Dataset records:
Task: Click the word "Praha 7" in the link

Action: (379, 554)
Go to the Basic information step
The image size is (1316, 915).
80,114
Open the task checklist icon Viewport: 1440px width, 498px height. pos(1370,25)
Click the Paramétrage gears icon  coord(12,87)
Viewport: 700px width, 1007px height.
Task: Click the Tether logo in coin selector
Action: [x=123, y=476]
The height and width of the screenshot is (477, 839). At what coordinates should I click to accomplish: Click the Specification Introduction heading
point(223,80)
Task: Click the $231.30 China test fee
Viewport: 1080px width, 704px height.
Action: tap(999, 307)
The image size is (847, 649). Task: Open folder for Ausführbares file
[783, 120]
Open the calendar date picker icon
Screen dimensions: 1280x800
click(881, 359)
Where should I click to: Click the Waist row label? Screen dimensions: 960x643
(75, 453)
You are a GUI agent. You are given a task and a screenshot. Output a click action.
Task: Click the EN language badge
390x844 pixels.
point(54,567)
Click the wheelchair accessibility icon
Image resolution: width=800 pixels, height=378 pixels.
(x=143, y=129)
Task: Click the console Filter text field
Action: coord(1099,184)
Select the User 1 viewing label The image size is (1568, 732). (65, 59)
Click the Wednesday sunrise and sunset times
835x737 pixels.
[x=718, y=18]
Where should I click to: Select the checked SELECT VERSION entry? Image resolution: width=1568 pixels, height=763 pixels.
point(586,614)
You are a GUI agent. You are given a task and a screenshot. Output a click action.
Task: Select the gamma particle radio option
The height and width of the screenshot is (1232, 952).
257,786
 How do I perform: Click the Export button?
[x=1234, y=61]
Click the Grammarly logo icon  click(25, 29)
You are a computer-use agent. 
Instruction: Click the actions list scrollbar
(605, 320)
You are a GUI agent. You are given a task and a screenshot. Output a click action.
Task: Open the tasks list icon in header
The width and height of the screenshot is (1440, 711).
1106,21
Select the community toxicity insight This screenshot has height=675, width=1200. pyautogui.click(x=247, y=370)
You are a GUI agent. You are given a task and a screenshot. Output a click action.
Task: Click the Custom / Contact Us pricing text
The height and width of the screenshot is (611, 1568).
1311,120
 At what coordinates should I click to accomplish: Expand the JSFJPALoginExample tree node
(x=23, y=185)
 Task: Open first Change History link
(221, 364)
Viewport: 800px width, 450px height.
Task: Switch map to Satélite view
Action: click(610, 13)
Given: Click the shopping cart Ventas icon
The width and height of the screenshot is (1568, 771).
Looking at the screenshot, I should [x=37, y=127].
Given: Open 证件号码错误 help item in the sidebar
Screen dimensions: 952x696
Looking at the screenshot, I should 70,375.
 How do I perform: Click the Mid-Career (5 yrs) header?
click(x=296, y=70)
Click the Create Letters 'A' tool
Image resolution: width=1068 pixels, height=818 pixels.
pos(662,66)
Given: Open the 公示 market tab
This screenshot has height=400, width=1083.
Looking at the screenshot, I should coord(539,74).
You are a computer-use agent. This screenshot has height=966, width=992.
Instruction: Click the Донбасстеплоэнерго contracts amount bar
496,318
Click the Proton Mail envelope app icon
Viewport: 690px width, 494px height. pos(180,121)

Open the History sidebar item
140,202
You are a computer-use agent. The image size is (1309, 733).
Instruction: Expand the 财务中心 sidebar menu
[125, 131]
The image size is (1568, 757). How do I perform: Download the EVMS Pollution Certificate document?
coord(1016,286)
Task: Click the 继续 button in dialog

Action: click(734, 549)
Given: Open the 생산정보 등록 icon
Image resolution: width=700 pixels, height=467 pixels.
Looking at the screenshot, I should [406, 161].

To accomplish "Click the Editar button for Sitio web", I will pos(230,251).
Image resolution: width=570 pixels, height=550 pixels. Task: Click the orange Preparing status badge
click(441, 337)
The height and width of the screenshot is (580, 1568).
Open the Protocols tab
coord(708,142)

What you are asked to do:
Return every line above exactly as it stands.

Problem solution:
Task: Click the word "Praha 7" in the link

Action: (379, 554)
Go to the Basic information step
The image size is (1316, 915).
80,114
Open the task checklist icon Viewport: 1440px width, 498px height. pos(1370,25)
Click the Paramétrage gears icon  coord(12,87)
Viewport: 700px width, 1007px height.
Task: Click the Tether logo in coin selector
Action: [x=123, y=476]
The height and width of the screenshot is (477, 839). At what coordinates should I click to accomplish: Click the Specification Introduction heading
point(223,80)
Task: Click the $231.30 China test fee
Viewport: 1080px width, 704px height.
Action: tap(999, 307)
The image size is (847, 649). Task: Open folder for Ausführbares file
[783, 120]
Open the calendar date picker icon
Screen dimensions: 1280x800
click(881, 359)
Where should I click to: Click the Waist row label? Screen dimensions: 960x643
(75, 453)
You are a GUI agent. You are given a task and a screenshot. Output a click action.
Task: Click the EN language badge
390x844 pixels.
point(54,567)
Click the wheelchair accessibility icon
Image resolution: width=800 pixels, height=378 pixels.
(x=143, y=129)
Task: Click the console Filter text field
Action: coord(1099,184)
Select the User 1 viewing label The image size is (1568, 732). (65, 59)
Click the Wednesday sunrise and sunset times
835x737 pixels.
[x=718, y=18]
Where should I click to: Select the checked SELECT VERSION entry? Image resolution: width=1568 pixels, height=763 pixels.
point(586,614)
You are a GUI agent. You are given a task and a screenshot. Output a click action.
Task: Select the gamma particle radio option
The height and width of the screenshot is (1232, 952).
257,786
 How do I perform: Click the Export button?
[x=1234, y=61]
Click the Grammarly logo icon  click(25, 29)
You are a computer-use agent. 
Instruction: Click the actions list scrollbar
(605, 320)
You are a GUI agent. You are given a task and a screenshot. Output a click action.
Task: Open the tasks list icon in header
The width and height of the screenshot is (1440, 711).
1106,21
Select the community toxicity insight This screenshot has height=675, width=1200. pyautogui.click(x=247, y=370)
You are a GUI agent. You are given a task and a screenshot. Output a click action.
Task: Click the Custom / Contact Us pricing text
The height and width of the screenshot is (611, 1568).
1311,120
 At what coordinates should I click to accomplish: Expand the JSFJPALoginExample tree node
(x=23, y=185)
 Task: Open first Change History link
(221, 364)
Viewport: 800px width, 450px height.
Task: Switch map to Satélite view
Action: click(610, 13)
Given: Click the shopping cart Ventas icon
The width and height of the screenshot is (1568, 771).
Looking at the screenshot, I should [x=37, y=127].
Given: Open 证件号码错误 help item in the sidebar
Screen dimensions: 952x696
Looking at the screenshot, I should 70,375.
 How do I perform: Click the Mid-Career (5 yrs) header?
click(x=296, y=70)
Click the Create Letters 'A' tool
Image resolution: width=1068 pixels, height=818 pixels.
pos(662,66)
Given: Open the 公示 market tab
This screenshot has height=400, width=1083.
Looking at the screenshot, I should coord(539,74).
You are a computer-use agent. This screenshot has height=966, width=992.
Instruction: Click the Донбасстеплоэнерго contracts amount bar
496,318
Click the Proton Mail envelope app icon
Viewport: 690px width, 494px height. pos(180,121)

Open the History sidebar item
140,202
You are a computer-use agent. The image size is (1309, 733).
Instruction: Expand the 财务中心 sidebar menu
[125, 131]
The image size is (1568, 757). How do I perform: Download the EVMS Pollution Certificate document?
coord(1016,286)
Task: Click the 继续 button in dialog

Action: click(734, 549)
Given: Open the 생산정보 등록 icon
Image resolution: width=700 pixels, height=467 pixels.
Looking at the screenshot, I should [406, 161].

To accomplish "Click the Editar button for Sitio web", I will pos(230,251).
Image resolution: width=570 pixels, height=550 pixels. Task: Click the orange Preparing status badge
click(441, 337)
The height and width of the screenshot is (580, 1568).
Open the Protocols tab
coord(708,142)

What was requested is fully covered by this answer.